- Founder: Haider Akbar Khan Rono
- Split from: Workers Party of Bangladesh
- Merged into: Communist Party of Bangladesh
- Ideology: Communism Marxism–Leninism
- Political position: Far-left

= Workers Party of Bangladesh (reconstituted) =

The Workers Party of Bangladesh (reconstituted) was a political party in Bangladesh. Haider Akbar Khan Rano was the convenor of the party. Rano had led a group of dissident leaders of the Workers Party of Bangladesh, who had broken away from WPB in connection with the December 2008 parliamentary election. Rano's group, which formed the WPB(reconstituted) opposed the alliance between the Workers Party and the Awami League and the participation of WPB candidates in the election on the Awami League election symbol.

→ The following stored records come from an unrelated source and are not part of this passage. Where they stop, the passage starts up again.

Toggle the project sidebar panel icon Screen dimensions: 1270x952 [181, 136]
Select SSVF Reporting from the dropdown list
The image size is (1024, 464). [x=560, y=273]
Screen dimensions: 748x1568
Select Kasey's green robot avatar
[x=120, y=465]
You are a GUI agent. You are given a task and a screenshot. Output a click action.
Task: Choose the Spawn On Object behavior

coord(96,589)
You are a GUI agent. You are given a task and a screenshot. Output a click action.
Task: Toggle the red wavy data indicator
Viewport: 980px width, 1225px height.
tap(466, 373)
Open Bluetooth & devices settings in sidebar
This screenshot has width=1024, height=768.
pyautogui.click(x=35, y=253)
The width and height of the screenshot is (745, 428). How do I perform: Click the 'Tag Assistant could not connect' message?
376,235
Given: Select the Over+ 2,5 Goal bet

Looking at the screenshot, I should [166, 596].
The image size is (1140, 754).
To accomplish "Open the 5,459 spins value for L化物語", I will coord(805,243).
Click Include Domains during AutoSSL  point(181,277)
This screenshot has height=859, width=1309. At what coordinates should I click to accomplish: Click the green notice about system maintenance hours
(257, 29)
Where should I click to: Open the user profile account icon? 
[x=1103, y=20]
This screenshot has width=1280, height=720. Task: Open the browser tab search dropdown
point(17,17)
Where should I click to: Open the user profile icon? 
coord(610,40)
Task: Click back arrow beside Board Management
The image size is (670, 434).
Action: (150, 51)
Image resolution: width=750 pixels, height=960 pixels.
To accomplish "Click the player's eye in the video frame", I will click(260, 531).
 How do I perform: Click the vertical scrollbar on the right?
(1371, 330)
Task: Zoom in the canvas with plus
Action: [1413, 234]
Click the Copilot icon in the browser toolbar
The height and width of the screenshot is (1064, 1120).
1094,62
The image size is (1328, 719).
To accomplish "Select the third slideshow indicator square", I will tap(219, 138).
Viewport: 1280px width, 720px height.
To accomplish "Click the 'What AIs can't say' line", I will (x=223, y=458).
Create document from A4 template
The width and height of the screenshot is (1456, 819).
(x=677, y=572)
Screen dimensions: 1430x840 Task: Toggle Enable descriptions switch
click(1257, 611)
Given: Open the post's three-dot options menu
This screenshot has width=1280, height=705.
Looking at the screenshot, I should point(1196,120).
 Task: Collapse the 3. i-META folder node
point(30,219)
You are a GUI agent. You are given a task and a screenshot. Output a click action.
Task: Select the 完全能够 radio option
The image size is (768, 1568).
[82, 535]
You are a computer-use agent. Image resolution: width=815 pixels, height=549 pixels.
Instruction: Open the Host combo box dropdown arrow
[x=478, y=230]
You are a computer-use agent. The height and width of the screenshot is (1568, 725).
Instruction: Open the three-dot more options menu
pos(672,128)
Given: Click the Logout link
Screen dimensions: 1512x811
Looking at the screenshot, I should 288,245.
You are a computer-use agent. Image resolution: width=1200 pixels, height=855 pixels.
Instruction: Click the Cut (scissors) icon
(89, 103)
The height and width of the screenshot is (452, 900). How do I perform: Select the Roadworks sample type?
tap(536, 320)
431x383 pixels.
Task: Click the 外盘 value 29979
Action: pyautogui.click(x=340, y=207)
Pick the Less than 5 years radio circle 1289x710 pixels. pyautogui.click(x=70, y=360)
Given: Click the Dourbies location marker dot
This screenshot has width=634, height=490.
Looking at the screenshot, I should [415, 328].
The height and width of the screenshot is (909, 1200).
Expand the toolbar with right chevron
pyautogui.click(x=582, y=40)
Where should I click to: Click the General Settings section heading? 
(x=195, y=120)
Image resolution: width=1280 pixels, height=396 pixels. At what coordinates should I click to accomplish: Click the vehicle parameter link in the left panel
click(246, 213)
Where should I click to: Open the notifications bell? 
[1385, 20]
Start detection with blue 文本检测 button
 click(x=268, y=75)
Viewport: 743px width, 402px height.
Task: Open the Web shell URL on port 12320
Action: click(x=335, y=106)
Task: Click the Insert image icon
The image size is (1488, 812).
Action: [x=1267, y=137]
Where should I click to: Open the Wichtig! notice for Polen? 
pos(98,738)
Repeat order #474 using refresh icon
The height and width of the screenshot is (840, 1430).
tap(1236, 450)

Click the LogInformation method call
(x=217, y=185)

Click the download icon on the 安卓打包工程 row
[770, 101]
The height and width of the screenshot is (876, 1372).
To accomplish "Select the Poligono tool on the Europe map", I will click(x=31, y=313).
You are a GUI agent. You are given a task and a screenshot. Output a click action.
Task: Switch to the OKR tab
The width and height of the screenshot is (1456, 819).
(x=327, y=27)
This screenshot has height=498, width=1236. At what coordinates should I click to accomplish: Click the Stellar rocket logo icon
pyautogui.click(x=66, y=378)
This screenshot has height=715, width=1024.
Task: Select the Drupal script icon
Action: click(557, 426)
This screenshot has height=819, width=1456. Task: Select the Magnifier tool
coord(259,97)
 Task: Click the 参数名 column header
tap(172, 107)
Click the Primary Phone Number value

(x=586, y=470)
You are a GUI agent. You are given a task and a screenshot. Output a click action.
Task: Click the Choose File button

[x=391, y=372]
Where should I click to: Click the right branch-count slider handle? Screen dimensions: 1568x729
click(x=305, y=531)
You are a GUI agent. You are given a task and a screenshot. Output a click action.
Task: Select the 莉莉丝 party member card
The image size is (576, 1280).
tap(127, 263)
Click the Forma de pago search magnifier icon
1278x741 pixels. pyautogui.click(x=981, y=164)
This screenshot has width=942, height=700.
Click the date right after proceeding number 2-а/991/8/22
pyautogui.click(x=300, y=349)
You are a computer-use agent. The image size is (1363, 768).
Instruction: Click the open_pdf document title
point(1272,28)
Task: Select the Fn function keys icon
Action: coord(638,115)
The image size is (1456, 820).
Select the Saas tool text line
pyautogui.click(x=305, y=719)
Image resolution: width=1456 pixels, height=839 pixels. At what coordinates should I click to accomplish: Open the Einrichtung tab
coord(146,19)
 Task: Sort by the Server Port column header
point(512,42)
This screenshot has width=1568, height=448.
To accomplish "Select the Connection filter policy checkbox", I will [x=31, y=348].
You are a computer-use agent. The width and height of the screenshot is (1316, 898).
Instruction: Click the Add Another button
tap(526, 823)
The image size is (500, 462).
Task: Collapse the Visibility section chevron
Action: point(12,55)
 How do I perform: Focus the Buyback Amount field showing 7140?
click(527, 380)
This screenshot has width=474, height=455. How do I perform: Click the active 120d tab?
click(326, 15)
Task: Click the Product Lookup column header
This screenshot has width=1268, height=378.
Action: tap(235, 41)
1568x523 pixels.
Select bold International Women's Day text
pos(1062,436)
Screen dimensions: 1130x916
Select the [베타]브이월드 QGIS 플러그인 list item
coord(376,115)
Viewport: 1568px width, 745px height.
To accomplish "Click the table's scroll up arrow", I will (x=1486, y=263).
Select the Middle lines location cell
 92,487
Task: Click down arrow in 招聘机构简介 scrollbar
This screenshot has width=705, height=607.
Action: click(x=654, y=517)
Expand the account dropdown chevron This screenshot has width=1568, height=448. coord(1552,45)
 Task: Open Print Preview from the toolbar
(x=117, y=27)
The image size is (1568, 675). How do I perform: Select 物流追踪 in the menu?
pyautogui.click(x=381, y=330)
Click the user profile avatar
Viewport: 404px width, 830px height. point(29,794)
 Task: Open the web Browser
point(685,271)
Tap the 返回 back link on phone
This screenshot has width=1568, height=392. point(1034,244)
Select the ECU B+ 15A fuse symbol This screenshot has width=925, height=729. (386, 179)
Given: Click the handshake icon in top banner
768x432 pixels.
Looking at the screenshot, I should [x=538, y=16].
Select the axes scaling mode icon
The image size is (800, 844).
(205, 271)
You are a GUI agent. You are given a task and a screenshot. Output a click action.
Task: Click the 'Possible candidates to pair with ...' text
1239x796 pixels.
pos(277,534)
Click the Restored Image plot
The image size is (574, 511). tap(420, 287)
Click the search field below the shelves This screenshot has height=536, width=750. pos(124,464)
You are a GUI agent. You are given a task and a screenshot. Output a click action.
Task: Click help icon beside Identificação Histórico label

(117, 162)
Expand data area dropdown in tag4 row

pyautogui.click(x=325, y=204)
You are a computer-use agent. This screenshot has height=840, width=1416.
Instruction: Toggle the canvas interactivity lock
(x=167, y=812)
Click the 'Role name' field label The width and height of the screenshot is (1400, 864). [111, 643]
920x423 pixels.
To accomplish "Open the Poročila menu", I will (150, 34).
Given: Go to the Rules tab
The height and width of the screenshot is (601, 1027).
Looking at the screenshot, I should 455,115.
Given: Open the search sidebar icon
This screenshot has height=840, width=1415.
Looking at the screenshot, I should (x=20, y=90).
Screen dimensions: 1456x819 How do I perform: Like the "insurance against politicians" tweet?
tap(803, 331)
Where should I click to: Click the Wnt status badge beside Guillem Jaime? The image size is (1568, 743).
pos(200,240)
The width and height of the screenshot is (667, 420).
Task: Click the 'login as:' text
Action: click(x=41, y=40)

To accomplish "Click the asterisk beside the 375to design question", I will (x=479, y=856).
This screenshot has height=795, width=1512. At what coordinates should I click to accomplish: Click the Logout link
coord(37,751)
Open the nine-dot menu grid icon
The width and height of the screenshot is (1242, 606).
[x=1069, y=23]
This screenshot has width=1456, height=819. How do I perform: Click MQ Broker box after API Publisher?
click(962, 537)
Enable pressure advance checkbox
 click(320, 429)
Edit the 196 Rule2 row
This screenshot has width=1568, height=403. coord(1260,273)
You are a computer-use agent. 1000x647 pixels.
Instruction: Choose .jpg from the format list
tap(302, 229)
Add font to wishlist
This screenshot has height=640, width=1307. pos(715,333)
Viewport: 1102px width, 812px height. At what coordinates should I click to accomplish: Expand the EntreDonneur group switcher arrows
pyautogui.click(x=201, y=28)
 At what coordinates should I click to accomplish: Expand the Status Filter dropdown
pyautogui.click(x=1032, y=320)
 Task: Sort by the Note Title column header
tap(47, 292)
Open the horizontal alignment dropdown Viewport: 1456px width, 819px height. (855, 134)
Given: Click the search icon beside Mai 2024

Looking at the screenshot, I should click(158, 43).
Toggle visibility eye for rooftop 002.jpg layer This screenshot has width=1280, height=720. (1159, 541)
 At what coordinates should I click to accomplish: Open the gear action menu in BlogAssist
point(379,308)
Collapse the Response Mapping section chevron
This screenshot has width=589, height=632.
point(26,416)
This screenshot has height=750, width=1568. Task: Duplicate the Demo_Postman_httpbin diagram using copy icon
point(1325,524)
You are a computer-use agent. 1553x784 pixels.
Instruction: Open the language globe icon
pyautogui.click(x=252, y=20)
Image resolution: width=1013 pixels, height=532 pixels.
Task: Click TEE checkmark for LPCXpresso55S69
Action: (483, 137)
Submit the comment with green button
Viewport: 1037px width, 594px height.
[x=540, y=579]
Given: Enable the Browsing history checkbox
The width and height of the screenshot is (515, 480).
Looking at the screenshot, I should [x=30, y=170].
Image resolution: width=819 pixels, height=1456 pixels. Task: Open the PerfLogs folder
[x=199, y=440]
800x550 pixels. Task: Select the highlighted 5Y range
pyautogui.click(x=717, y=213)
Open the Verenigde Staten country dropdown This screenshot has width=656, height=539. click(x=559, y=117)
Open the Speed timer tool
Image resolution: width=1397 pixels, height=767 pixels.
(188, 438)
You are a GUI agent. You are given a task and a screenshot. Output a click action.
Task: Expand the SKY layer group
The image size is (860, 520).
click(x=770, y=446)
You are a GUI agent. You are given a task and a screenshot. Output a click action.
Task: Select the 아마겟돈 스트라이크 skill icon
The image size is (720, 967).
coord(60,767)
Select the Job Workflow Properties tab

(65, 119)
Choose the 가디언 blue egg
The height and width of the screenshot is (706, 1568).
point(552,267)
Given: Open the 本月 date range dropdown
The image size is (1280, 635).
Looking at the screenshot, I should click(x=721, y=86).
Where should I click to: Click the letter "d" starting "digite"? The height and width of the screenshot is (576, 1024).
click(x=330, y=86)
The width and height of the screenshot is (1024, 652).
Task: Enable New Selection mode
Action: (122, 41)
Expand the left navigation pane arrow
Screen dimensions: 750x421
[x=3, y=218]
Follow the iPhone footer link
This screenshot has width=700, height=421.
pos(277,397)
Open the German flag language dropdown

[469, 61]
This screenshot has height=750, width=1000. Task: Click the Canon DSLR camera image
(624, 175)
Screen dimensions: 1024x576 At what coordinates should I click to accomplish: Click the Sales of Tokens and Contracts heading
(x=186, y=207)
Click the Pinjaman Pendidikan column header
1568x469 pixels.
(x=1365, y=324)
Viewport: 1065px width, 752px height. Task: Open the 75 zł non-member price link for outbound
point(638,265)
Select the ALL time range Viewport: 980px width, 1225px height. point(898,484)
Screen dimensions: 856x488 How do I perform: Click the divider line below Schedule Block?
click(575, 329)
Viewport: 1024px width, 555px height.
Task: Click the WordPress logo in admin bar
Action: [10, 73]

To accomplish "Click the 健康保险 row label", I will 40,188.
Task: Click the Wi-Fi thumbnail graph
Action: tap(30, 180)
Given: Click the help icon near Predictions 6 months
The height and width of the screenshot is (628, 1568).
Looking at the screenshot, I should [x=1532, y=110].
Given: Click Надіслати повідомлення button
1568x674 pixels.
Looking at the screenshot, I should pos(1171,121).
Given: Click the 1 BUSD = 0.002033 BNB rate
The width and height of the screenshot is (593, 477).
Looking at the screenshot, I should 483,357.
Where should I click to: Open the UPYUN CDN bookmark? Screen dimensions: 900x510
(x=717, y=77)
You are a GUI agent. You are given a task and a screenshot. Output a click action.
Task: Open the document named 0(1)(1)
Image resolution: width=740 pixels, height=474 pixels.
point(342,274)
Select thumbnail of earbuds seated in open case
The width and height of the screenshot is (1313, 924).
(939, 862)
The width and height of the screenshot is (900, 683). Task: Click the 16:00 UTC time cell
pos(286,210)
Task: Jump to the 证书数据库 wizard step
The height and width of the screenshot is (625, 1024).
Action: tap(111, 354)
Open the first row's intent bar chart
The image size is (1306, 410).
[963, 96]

In September 2009 Abdul Matin, a hero of the Language movement, joined the party. Matin was included in the Central Committee of the party. Afterwards he joined to the party United Communist League of Bangladesh.

On 26 February 2010, the Workers Party of Bangladesh (reconstituted) merged into the Communist Party of Bangladesh. Haider Akbar Khan Rano was included in the presidium of CPB and Mohamed Habibur Rahman and Shahrier Mohammad Firoj were appointed Central Committee members of CPB.